Le Burundi n’est pas encore prêt à reproduire intégralement le modèle botswanais, mais il peut s’en inspirer pour construire sa propre voie. La fenêtre d’opportunité existe, mais elle nécessite :
- Un leadership visionnaire et intègre
- Une société civile vigilante
- Un engagement international soutenu
- Une patience stratégique face aux pressions à court terme
Comme le disait le premier président du Botswana, Sir Seretse Khama : « Nous devons tirer le meilleur parti de nos ressources limitées tout en planifiant pour les générations futures. »

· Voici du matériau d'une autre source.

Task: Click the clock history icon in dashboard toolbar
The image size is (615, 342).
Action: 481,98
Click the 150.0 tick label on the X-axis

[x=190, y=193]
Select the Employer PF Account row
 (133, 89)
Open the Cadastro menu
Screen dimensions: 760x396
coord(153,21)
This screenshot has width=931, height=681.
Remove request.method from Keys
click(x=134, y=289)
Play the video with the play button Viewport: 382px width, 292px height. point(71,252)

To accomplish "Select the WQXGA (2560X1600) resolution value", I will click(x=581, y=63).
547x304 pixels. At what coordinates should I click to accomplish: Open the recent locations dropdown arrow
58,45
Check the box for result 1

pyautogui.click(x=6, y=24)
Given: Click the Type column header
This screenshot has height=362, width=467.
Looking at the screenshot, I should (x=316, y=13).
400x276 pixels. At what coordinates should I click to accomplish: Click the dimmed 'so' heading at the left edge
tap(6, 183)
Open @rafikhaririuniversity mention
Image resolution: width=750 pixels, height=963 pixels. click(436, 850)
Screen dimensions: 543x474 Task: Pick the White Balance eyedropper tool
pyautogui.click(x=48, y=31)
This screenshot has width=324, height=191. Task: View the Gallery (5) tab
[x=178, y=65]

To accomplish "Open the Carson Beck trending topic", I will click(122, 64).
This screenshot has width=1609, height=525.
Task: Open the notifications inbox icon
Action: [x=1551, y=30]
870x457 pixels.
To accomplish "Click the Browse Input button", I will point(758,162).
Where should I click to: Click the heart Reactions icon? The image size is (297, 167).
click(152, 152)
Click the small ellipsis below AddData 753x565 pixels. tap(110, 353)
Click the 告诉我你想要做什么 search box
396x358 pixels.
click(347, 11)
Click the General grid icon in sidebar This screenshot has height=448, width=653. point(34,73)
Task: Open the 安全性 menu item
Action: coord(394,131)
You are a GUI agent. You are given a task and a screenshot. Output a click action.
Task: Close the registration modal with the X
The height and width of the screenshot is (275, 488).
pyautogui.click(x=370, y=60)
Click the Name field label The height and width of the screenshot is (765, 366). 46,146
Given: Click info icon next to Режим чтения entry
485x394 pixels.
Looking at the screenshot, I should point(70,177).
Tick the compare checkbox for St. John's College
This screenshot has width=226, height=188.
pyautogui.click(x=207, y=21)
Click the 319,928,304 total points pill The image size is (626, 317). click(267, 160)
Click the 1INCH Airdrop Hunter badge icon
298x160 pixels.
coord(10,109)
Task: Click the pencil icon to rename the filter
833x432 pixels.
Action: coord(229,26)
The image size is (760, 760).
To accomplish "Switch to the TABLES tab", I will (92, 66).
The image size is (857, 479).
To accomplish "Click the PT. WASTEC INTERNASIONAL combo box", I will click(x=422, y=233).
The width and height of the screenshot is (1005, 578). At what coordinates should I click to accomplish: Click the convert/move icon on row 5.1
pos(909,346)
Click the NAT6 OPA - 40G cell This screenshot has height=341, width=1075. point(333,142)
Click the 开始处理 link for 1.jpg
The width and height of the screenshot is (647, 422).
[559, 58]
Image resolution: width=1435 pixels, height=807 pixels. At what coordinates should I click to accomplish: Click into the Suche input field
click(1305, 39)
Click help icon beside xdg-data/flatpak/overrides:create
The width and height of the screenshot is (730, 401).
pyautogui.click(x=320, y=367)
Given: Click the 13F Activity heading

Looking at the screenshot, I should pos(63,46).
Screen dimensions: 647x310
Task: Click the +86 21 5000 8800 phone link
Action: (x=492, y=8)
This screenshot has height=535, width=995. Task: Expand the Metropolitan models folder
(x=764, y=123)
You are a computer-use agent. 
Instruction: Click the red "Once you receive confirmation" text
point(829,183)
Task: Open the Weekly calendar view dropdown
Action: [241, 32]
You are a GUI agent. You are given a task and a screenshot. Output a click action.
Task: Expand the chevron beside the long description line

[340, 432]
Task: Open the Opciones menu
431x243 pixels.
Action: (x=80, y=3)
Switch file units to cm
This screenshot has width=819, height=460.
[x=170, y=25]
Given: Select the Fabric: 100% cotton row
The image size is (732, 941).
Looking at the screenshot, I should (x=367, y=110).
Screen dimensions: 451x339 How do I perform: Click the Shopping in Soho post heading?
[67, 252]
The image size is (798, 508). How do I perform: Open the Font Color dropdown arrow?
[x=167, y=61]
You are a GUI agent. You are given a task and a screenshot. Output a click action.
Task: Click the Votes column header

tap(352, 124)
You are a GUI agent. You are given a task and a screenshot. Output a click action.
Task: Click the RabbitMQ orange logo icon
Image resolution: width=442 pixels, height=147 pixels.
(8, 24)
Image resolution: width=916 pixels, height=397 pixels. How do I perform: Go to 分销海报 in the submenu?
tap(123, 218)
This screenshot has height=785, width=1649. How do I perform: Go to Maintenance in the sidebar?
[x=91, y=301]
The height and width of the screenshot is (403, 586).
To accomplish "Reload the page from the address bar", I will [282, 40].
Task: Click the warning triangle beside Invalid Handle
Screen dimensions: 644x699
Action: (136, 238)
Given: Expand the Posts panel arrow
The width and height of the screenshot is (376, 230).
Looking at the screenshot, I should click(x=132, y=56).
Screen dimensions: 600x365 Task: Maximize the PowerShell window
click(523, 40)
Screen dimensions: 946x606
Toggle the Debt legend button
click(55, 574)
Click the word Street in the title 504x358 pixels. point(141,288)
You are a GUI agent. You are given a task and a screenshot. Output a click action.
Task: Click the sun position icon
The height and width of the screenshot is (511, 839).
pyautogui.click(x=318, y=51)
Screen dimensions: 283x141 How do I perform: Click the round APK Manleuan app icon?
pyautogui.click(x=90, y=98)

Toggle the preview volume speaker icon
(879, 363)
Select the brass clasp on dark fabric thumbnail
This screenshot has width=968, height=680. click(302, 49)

C’est cet esprit que le Burundi doit aujourd’hui adopter, en adaptant les leçons botswanaises à sa réalité spécifique. Le chemin sera long, mais chaque étape franchie dans la bonne direction rapprochera le pays d’une gestion vertueuse de ses ressources minières.
Au-delà du leurre
Comme le résume l’économiste Daron Acemoglu, « ce ne sont pas les ressources qui déterminent la prospérité, mais les institutions ». Pour le Burundi, l’enjeu n’est pas d’interdire l’exploitation minière, mais de la transformer en levier de développement institutionnel et économique.
La voie de l’émergence nécessite de dépasser le statut de fournisseur de matières premières brutes pour construire une économie diversifiée et industrialisée. Le temps n’est plus aux illusions de croissance facile, mais à la construction patiente d’une prospérité durable, où les ressources minières serviront de tremplin plutôt que de leurre.